ずったらずったら

 二十歳を過ぎてしばらくしたころだったろうか、偶然母と街ですれ違った。そして、家で言われた「アンタがあんな歩き方しているとは知らなかった!」と。どんな歩き方なのか聞いてみれば、なんか顎を突き出して、背中を丸めて、チンピラみたいにずったらずったら歩いているというのだ。そんなこと今さら言われたって、あんた俺がハイハイしているころから見てるだろうに、アンヨがオジョーズんときに矯正してくれや、などと思った。これが箸の持ち方(id:goldhead:20061026#p2)とともに、俺の中の見過ごされてきた矯正対象事案のツートップである。

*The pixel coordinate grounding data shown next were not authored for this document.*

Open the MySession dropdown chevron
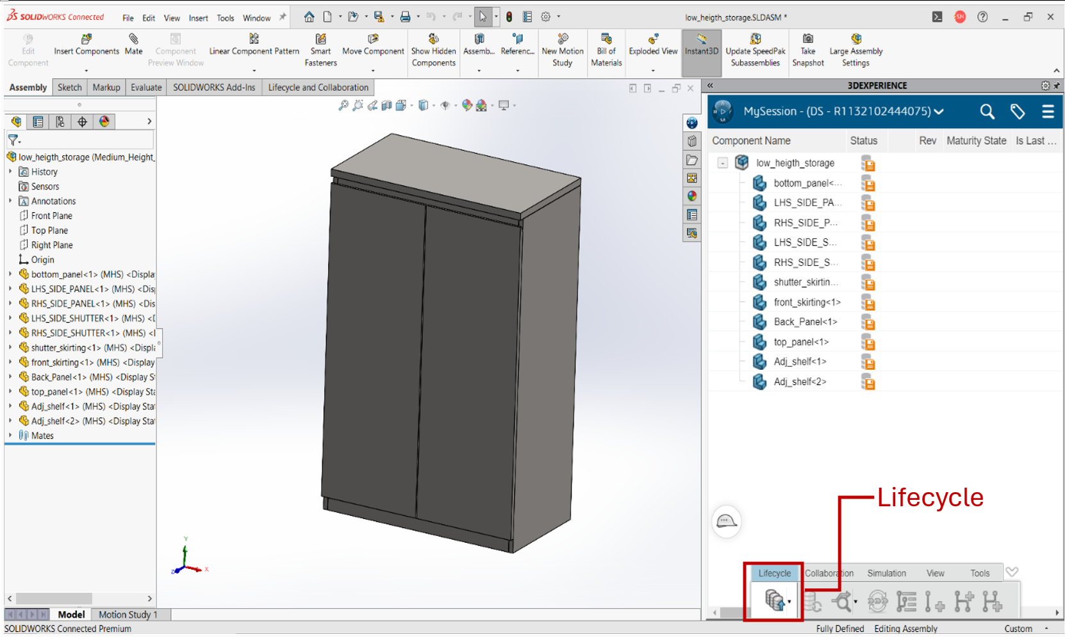 (x=939, y=112)
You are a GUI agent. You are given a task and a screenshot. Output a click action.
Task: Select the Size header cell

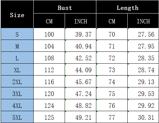click(x=17, y=14)
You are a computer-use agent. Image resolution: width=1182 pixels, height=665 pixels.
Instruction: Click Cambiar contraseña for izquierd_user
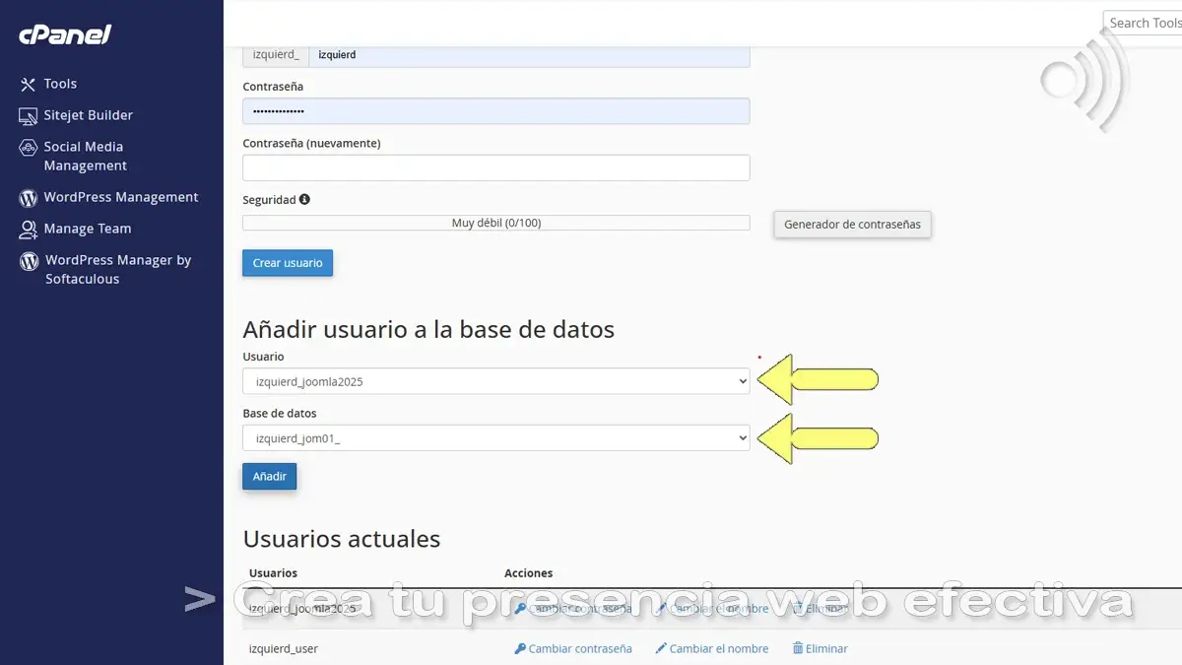(573, 648)
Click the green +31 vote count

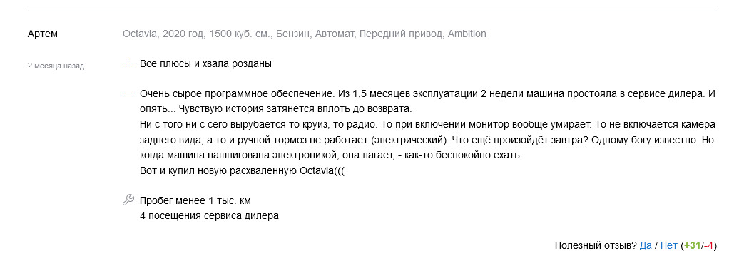pyautogui.click(x=692, y=246)
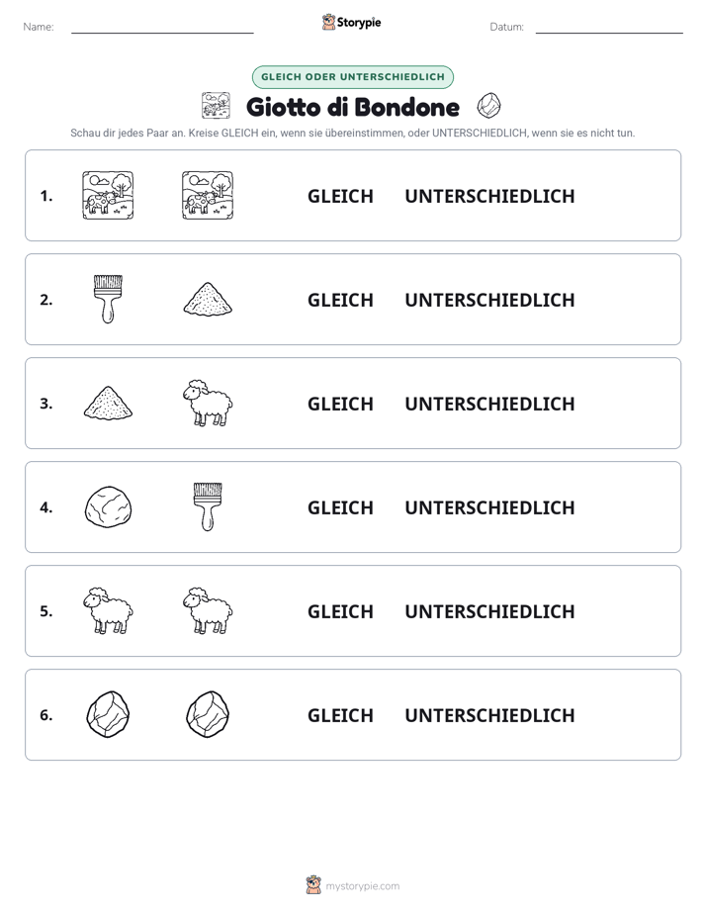Click the Datum input line
The width and height of the screenshot is (706, 914).
609,28
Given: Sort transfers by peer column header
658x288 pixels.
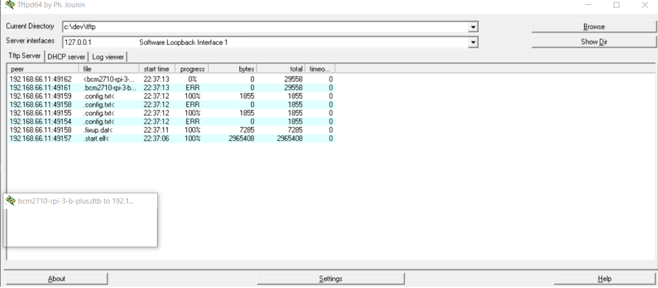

 その後は多少気に掛けてます、はい。でも、上半身の姿勢はともかく、アンヨの方は相変わらずみたい。というのも、こないだちょっと歩いたときに、半分冗談で「靴もすり減ったよ」と同行者に靴の裏見せたら、かなり驚かれたのだ。何で驚かれたかというと、買ってしばらく経つけどそんなに長くもなく、毎日も履いてない靴の裏が、けっこうつるっつるにすり減ってら。そういえばなんか俺の靴音はおかしい。草履をひきずってるみたいだ。考えてみれば、日頃町中のちょっとした段差にひっかかることもある。ああ、今まで靴底を損していたのだ。ずったらずったら歩いていたのだ。こりゃあもう治らんな。ずったらずったらずーりずり。